Drug repositioning / repurposing can be very valuable, especially in areas where the attrition rate during drug development is very high (typically for CNS diseases) or for neglected / orphan diseases. In the context of CNS diseases, drug repositioning / repurposing can be illustrated with two examples. Fenfluramine, originally developed for weight loss and later withdrawn from the market, received a new marketing authorization from the EMA in 2020 as a treatment for several forms of epilepsy. Amantadine was originally marketed as a prophylactic anti-influenza virus drug but was later approved (in 2017) by the FDA for the treatment of dyskinesia in patients with Parkinson’s disease receiving levodopa.
Thus, the question is: “are there any research efforts in “repurposing” drugs in the context of MS?” Before delving in the current efforts, we can mention that dimethylfumarate was already on the market as an anti-psoriasis drug before being approved by the FDA in 2013 as treatment for MS.

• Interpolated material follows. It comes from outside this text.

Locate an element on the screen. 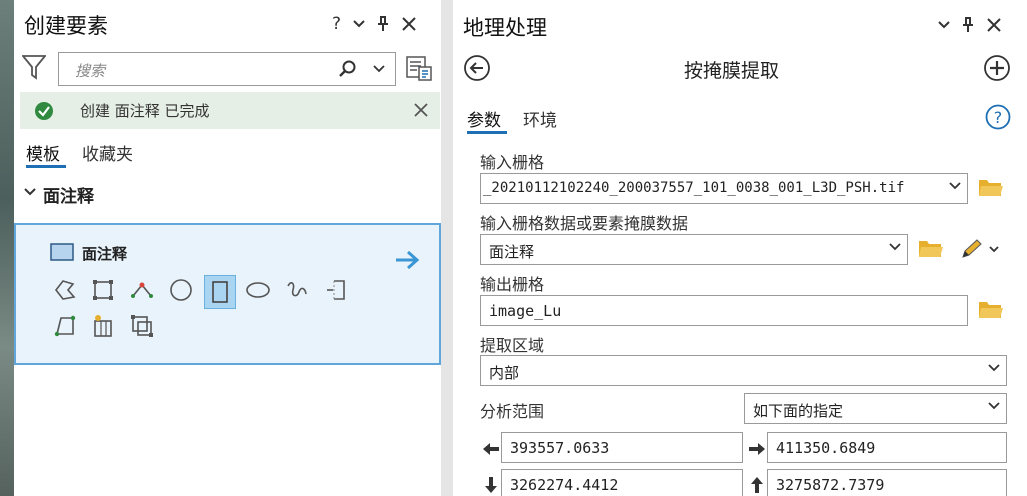 The height and width of the screenshot is (496, 1027). output-raster-input: image_Lu is located at coordinates (724, 310). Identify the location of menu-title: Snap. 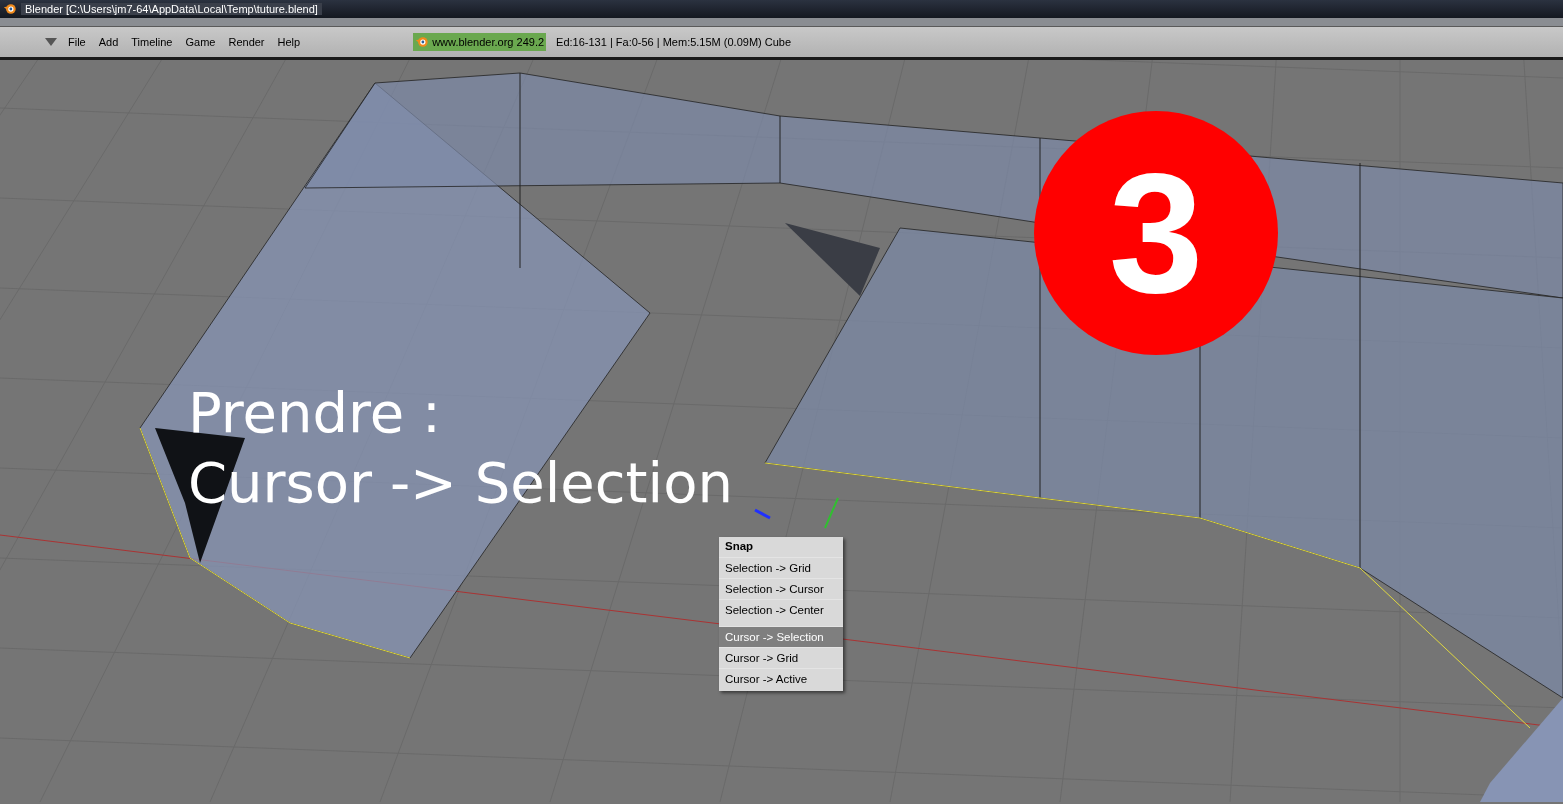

Current repurposing / repositioning efforts include:
- Statins (e.g. atorvastatin), originally developed to lower cholesterol levels, were suggested to be helpful for treating MS in part due to their anti-inflammatory and immunomodulatory properties. However, the data obtained from controlled clinical trials are less supportive. Indeed, while they might have beneficial effects on the inflammatory component of the disease, reducing cholesterol levels may negatively affect the remyelinating processes.

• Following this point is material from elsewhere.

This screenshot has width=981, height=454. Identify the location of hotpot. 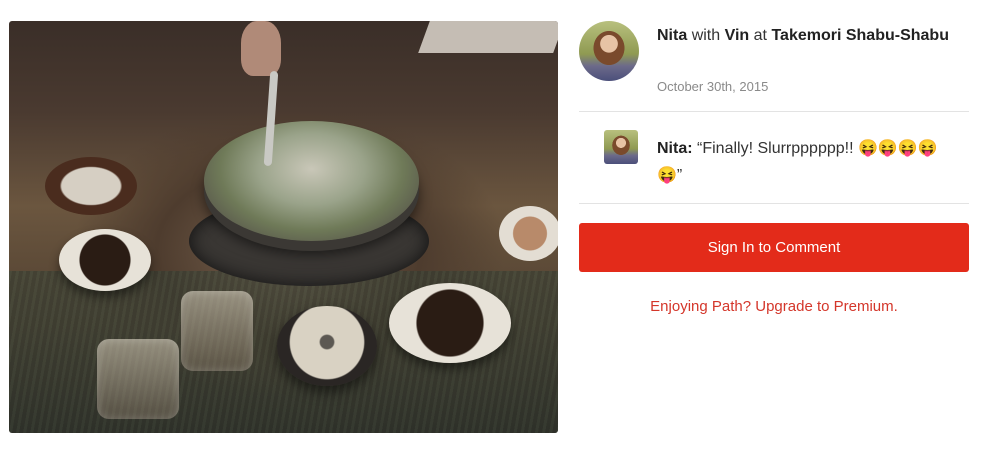
(312, 181).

- Clemastine is a well know antihistaminergic drug used to manage allergies. It was shown to induce remyelination in vitro and in several animal models of MS. In the ReBUILD Phase II clinical trial, clemastine improved myelination-related parameters supporting the positive preclinical data. However, in the more recent TRAP-MS trial, the clemastine-treated arm of the study had to be halted due to increased disability accumulation in patients with non-lesional MS activity.

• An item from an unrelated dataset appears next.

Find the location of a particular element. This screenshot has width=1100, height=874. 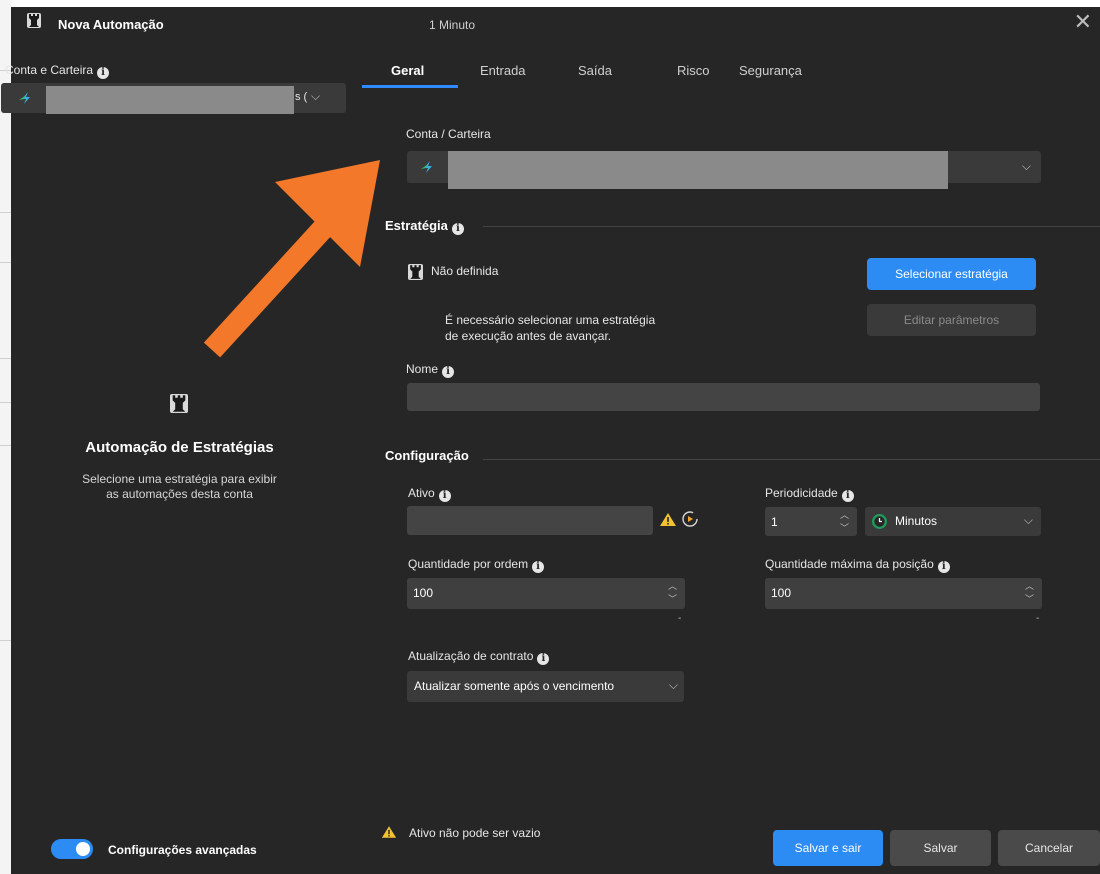

periodicity-caption: 1 Minuto is located at coordinates (452, 25).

- Metformin is the main first-line treatment for type II diabetes. Several in vitro and in vivo preclinical studies have shown that metformin can have a positive effect on oligodendrocyte progenitor cell (OPC) differentiation and remyelination processes. A clinical trial involving patients with obesity and MS found that metformin use was associated with a significant decrease in the number of T2 lesions and gadolinium-enhancing lesions. Several ongoing clinical trials are further investigating the safety and efficacy of metformin as treatment for MS. Of note, in Belgium the ongoing MACSiMiSE-BRAIN clinical trial will assess if metformin can prevent clinical disability in patients with progressive MS by enhancing remyelination.
Several Bruton tyrosine kinase inhibitors (e.g. HERCULES; EVOLUTION RMS) and the phosphodiesterase 4 inhibitor Ibudilast (e.g. NN102/SPRINT-MS) are other examples of current repurposing / repositioning efforts.
While in the past serendipity was the main route for repurposing / repositioning, the increasing knowledge on the mechanisms behind MS and the expanding use of data mining and AI approaches should facilitate the repurposing efforts in the context of MS.